Gli ultimi due gran premi sono stati difficili per Gabriel Bortoleto, che non è riuscito a terminare né la gara in Brasile, né quella di Las Vegas. Nico Hulkenberg, invece, ha confermato la sua competitività con una vettura che non lo supporta al 100%, conquistando punti in entrambi i weekend.
La griglia di partenza a Las Vegas ha visto partire il tedesco dall’undicesima posizione. Grazie ad un contatto tra il compagno di squadra e Lance Stroll, Hulkenberg ha guadagnato alcune posizioni, ma per il resto la gara è stata priva di grandi sorpassi.
Alla fine, grazie alla squalifica di entrambe le McLaren, Nico è salito in settima posizione. Queste le parole del pilota appena sceso dalla vettura (prima della decisione FIA): “Penso che questo risultato fosse il massimo che potessimo ottenere oggi. I piloti davanti a noi erano più veloci, quindi non penso potessimo fare molto di più. Abbiamo usato tutti la strategia con un solo pit stop, e alla fine non c’è stata molta azione”.
Gabriel, invece, ha ammesso le proprie colpe: “Ho fatto un’ottima partenza, poi ho tentato il sorpasso all’interno. Ma quando ho messo la macchina sulla traiettoria era già il momento di frenare. Ho frenato 5 metri più tardi e sono finito troppo lungo nella curva.”
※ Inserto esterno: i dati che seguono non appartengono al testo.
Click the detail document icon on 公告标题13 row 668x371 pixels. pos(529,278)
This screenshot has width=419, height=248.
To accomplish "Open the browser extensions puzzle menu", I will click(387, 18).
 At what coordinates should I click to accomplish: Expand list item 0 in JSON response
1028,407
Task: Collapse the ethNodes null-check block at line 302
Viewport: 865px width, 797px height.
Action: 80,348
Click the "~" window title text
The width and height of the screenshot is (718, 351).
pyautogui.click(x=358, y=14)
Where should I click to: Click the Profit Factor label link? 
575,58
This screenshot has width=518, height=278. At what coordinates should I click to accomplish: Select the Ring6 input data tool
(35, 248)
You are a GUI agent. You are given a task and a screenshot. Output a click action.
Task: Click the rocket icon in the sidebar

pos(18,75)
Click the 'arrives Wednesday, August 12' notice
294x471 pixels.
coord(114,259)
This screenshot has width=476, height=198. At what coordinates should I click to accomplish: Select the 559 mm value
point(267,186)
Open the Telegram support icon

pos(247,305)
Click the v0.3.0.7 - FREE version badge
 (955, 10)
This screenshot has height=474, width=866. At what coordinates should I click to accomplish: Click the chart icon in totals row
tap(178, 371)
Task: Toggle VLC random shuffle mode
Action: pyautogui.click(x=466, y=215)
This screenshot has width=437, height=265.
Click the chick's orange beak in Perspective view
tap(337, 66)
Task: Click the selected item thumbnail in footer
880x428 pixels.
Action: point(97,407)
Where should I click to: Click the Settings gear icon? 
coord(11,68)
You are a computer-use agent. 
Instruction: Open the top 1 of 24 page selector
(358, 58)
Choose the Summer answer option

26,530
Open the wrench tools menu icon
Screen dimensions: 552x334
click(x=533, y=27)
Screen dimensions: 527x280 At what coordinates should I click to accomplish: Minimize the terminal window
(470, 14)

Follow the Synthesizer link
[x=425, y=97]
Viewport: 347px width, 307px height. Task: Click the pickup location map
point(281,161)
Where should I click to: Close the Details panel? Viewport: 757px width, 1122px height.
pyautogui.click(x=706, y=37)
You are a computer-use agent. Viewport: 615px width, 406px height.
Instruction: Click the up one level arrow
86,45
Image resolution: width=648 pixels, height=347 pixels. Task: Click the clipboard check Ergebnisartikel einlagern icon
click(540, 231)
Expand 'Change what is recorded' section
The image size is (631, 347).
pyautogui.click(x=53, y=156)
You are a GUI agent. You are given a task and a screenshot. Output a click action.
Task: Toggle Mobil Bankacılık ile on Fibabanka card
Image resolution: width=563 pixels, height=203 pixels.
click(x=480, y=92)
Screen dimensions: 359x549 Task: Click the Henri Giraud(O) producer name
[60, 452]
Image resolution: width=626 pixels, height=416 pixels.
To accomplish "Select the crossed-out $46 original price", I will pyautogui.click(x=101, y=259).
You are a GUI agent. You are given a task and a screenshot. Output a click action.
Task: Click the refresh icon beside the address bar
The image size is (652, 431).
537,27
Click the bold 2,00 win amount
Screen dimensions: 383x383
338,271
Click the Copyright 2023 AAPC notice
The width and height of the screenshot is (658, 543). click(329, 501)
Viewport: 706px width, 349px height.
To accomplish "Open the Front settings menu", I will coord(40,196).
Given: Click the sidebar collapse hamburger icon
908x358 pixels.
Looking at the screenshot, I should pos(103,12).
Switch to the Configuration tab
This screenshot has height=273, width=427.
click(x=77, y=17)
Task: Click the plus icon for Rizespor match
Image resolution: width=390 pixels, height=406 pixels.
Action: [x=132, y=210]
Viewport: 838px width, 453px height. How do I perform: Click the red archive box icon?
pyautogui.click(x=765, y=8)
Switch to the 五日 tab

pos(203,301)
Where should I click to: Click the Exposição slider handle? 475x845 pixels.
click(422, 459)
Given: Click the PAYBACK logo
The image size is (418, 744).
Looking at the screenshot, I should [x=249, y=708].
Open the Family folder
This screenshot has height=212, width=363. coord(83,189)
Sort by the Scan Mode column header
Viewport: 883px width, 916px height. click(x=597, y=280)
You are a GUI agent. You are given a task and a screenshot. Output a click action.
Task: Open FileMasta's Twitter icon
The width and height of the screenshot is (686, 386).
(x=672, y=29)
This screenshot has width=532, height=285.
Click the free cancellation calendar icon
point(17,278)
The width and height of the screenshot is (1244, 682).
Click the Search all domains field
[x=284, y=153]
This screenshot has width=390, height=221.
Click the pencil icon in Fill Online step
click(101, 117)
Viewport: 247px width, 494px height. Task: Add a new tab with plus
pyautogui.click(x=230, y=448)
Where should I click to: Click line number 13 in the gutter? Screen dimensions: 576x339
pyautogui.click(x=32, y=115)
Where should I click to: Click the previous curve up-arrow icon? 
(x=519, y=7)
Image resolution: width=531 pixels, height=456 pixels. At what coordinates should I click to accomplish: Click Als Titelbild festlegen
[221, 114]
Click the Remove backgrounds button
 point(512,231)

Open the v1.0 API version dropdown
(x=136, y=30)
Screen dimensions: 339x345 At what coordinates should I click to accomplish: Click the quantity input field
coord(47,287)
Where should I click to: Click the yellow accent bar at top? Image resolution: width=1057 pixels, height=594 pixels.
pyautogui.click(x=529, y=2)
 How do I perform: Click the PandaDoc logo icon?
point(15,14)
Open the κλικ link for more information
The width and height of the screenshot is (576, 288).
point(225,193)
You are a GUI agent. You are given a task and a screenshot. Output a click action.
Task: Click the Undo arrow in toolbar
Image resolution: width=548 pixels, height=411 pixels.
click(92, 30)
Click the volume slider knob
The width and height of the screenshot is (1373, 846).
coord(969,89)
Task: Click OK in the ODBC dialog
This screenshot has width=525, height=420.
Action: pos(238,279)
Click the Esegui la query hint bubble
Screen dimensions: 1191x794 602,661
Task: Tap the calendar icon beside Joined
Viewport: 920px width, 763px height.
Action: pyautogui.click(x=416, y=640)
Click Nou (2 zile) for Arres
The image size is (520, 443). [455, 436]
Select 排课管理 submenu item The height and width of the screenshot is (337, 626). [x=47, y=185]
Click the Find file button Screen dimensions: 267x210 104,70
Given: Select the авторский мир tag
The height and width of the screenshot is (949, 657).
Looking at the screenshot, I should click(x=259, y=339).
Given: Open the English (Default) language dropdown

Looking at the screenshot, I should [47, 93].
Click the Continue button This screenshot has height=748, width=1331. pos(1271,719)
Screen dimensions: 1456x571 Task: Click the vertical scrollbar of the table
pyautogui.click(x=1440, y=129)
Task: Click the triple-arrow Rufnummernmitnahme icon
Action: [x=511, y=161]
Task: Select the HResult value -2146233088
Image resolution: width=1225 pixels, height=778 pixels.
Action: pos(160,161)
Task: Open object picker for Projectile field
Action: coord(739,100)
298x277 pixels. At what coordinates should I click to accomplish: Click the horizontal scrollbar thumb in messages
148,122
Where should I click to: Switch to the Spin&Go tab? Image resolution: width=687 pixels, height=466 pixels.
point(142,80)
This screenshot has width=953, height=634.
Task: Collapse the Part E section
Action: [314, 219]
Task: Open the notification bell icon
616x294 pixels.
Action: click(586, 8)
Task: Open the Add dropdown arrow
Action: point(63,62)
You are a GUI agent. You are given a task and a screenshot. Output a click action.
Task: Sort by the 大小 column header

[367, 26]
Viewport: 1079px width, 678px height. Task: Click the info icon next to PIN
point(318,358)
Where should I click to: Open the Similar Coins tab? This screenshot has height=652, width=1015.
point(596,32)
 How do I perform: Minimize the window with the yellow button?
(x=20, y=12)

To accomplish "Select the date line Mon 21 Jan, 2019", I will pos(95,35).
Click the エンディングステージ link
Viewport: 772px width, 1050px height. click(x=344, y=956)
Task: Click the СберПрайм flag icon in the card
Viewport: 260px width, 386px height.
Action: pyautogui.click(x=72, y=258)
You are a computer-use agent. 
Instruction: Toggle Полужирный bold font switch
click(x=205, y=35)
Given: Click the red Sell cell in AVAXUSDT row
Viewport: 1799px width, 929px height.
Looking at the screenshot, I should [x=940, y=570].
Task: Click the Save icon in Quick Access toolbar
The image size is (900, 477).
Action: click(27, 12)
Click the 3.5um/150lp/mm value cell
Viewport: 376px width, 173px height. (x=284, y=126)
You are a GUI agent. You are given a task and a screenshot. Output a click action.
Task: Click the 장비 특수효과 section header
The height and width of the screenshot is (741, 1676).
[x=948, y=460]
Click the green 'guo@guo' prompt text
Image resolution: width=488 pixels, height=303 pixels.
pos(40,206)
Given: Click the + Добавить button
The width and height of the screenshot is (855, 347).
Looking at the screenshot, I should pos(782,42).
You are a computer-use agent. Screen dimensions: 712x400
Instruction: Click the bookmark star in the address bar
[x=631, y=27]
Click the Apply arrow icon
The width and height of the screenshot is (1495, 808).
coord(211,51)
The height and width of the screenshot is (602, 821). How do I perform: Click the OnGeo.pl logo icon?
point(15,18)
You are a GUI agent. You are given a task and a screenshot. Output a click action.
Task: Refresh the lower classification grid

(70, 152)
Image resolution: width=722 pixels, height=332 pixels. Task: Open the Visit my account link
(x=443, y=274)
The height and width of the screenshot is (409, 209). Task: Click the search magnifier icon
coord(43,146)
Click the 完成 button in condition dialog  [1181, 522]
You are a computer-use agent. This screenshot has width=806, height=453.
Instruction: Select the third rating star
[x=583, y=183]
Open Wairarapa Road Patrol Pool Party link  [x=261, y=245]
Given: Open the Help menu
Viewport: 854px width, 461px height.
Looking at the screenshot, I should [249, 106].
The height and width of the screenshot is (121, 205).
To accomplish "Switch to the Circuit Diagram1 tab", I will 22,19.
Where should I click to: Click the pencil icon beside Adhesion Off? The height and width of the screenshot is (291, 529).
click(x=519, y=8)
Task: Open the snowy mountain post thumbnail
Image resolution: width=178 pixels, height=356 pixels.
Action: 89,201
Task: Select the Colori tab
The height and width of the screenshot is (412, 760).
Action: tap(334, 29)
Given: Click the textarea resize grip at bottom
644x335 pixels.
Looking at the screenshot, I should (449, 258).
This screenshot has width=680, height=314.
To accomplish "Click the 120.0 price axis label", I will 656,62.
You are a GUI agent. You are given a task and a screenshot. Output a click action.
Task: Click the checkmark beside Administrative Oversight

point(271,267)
“Non sono riuscito a girare perché ero completamente all’interno…ho calcolato male le distanze. È stata colpa mia”, ha concluso.
Dopo il deludente weekend di casa senza punti, subire lo stesso risultato a Las Vegas è stato duro. Il pilota brasiliano dovrà continuare ad avere fiducia e concentrarsi sul riscatto nelle prossime gare.